Here is the graph for sugar compounds. As you would expect, the largest nodes correspond to foods such as chocolate, candies and some fruits.
Below, I’ve provided download links to the food enrichment graphs of some other compounds that I tested.
Compound | Link |
---|---|
Cholesterol | Download Link |
Lactose | Download Link |
Maltose | Download Link |
Nitrogen | Download Link |
Retinol | Download Link |
Sodium | Download Link |
Sucrose | Download Link |
Now that we’ve analyzed the food-centric view, the next step is to look at the compound-centric view where we consider networks where each node represents a different compound. One interesting graph that we can build is a compound signature graph \(G=(V,E)\) for each food item \(f\) where each vertex \(v\in V\) corresponds to a compound that is measured in \(f\) with vertex size proportional to the concentration/enrichment of compound \(v\) in \(f\), denoted \([v]_f\). Then, for each pair of vertices \((u,v) \in V \times V\), we define an edge \((u,v,w) \in E\) where \(w\) is a weight metric that measures the co-occurence of compounds \((u,v)\) in different food items. Formally,
\[w_{uv} = \log_2 (S_{uv}+1)\]where \(S_{uv}\) is the number of food items in which the compounds \((u,v)\) co-occur. Naturally, \(w_{uv}\) is lower bounded by 0 in the above equation. Before visualizing the graph for each food item, we prune the vertices that have no expression in the food which leaves us with a fully connected graph. However, edges with weight 1 in this graph are not very interesting to keep because it simply tells us that this edge joins two compounds that only co-occur in the current food item. So, to create a better sparse visualization, we also prune edges with unit weight.

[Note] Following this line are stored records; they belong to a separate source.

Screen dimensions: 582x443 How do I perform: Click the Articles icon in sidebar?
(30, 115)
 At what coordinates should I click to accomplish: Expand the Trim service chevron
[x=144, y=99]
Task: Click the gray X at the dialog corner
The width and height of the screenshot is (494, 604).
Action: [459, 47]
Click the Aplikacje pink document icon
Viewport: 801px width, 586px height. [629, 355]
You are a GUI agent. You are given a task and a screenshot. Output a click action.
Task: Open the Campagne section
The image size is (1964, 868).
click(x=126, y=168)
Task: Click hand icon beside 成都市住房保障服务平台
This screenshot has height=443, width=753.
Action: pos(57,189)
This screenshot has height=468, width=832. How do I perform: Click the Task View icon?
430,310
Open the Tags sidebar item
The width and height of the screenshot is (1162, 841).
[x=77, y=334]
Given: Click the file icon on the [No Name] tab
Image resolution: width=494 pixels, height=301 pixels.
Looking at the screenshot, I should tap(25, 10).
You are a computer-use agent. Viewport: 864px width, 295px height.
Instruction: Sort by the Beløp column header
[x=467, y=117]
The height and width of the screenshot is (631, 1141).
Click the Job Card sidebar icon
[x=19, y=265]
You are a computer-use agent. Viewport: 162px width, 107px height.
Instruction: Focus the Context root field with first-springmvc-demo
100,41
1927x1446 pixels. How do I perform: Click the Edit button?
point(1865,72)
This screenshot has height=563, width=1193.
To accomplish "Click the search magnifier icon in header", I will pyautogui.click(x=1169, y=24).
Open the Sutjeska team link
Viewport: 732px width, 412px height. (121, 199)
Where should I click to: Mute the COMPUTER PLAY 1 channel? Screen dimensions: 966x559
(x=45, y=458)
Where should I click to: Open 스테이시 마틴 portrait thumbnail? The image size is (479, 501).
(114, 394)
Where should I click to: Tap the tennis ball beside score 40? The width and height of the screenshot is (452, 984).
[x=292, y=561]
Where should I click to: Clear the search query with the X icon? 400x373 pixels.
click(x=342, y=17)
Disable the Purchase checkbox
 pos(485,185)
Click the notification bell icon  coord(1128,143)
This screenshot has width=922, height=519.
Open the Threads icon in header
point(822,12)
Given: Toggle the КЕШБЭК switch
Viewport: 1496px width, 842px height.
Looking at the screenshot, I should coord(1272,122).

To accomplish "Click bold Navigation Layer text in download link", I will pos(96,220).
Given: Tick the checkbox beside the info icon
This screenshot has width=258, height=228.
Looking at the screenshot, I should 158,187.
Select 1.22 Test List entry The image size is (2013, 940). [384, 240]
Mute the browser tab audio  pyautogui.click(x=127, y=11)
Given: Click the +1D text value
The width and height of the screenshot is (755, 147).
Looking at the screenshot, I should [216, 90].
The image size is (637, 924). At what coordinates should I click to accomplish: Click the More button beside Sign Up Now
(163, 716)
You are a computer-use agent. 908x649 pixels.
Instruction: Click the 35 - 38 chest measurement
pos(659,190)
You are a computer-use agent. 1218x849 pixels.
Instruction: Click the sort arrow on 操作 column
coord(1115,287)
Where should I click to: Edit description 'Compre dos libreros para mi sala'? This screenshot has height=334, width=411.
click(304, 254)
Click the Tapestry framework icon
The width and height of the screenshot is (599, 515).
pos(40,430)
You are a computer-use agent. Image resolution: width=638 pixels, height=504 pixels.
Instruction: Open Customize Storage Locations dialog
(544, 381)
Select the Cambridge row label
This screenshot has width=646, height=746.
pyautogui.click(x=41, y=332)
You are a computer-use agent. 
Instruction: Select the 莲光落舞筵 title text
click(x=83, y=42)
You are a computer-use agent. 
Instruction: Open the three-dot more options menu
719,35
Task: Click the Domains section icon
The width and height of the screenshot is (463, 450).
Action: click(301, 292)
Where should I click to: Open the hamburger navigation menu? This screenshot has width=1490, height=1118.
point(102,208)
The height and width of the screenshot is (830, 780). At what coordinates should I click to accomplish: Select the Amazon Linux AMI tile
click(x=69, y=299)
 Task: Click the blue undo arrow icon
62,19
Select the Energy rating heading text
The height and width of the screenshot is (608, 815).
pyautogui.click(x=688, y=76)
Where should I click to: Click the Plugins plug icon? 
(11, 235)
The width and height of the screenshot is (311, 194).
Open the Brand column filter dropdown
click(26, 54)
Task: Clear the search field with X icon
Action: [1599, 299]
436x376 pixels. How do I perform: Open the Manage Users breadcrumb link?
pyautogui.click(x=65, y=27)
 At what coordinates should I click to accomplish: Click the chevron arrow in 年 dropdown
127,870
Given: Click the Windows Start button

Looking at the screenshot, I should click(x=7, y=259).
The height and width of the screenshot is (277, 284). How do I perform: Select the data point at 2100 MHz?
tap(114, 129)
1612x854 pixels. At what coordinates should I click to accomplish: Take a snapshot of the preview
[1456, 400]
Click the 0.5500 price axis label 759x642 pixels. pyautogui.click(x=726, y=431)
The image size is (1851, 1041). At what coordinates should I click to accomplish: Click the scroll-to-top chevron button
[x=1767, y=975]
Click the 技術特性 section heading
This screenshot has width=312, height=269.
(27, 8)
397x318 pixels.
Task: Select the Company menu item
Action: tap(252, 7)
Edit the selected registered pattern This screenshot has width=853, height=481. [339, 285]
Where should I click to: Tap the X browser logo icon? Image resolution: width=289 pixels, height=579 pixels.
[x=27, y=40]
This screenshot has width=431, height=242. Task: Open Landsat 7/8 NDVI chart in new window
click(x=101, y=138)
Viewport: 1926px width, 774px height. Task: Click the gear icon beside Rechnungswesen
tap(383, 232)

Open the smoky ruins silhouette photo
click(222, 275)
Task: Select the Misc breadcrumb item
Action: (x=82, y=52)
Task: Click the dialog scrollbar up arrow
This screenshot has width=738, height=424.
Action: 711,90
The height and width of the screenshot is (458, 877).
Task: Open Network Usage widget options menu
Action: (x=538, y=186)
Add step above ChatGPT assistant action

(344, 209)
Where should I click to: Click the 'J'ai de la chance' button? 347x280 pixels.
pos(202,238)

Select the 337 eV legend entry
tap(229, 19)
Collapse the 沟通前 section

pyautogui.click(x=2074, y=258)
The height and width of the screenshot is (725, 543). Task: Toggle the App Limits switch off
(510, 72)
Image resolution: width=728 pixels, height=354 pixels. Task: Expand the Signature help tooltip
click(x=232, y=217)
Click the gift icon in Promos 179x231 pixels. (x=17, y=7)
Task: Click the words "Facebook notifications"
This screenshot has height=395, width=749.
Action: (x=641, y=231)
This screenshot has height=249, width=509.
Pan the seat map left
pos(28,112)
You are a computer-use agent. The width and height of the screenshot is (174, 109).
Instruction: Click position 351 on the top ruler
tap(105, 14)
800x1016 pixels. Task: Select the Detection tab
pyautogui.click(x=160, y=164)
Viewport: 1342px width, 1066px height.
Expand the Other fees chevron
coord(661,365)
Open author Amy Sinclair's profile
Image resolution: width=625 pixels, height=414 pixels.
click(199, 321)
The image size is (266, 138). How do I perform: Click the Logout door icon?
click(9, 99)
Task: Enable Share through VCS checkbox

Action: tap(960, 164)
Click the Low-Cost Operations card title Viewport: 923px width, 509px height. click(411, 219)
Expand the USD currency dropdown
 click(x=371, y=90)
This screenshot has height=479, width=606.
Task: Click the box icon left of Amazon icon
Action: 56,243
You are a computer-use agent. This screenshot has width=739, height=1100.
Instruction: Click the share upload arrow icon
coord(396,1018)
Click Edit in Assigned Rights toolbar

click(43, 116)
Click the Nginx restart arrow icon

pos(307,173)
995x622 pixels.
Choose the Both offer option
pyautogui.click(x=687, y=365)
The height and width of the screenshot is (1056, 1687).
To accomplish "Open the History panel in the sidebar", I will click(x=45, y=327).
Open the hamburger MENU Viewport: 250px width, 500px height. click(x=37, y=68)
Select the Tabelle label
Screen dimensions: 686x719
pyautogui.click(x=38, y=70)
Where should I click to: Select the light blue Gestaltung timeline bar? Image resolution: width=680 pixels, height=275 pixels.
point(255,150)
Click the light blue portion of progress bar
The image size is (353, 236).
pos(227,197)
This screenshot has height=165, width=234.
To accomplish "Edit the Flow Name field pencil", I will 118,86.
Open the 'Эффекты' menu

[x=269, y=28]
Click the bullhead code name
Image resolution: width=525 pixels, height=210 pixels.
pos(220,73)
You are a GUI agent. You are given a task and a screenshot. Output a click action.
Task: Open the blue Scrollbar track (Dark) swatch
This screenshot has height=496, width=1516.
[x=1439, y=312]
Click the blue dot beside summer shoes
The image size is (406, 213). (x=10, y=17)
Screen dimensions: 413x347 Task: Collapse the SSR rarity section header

Here is the outcome for the beer food item.
Here are some additional graphs for rice, chicken, and cow milk. I personally think that this provides a neat way to rapidly visualize a compound signature for every food item. A cool project idea to do next would be to compute a measure of graph edit distance between these structures to get a sense of how different two food items are based on their composition.
And that concludes the visualization work in this intro to network analysis series. All I used to perform this analysis is some basic python code with the pandas and networkx libraries, as well as graph visualizations in Gephi. Although these graphs don’t provide very rigourous answers to some of the questions that we asked, I think that their main value lies in their capacity to convey meaningful information about the relationships between a very large amount of data points in a way that is natural for us to reason about. This large scale view of the dataset yields many insights for further analysis that I will explore in the next part of this series.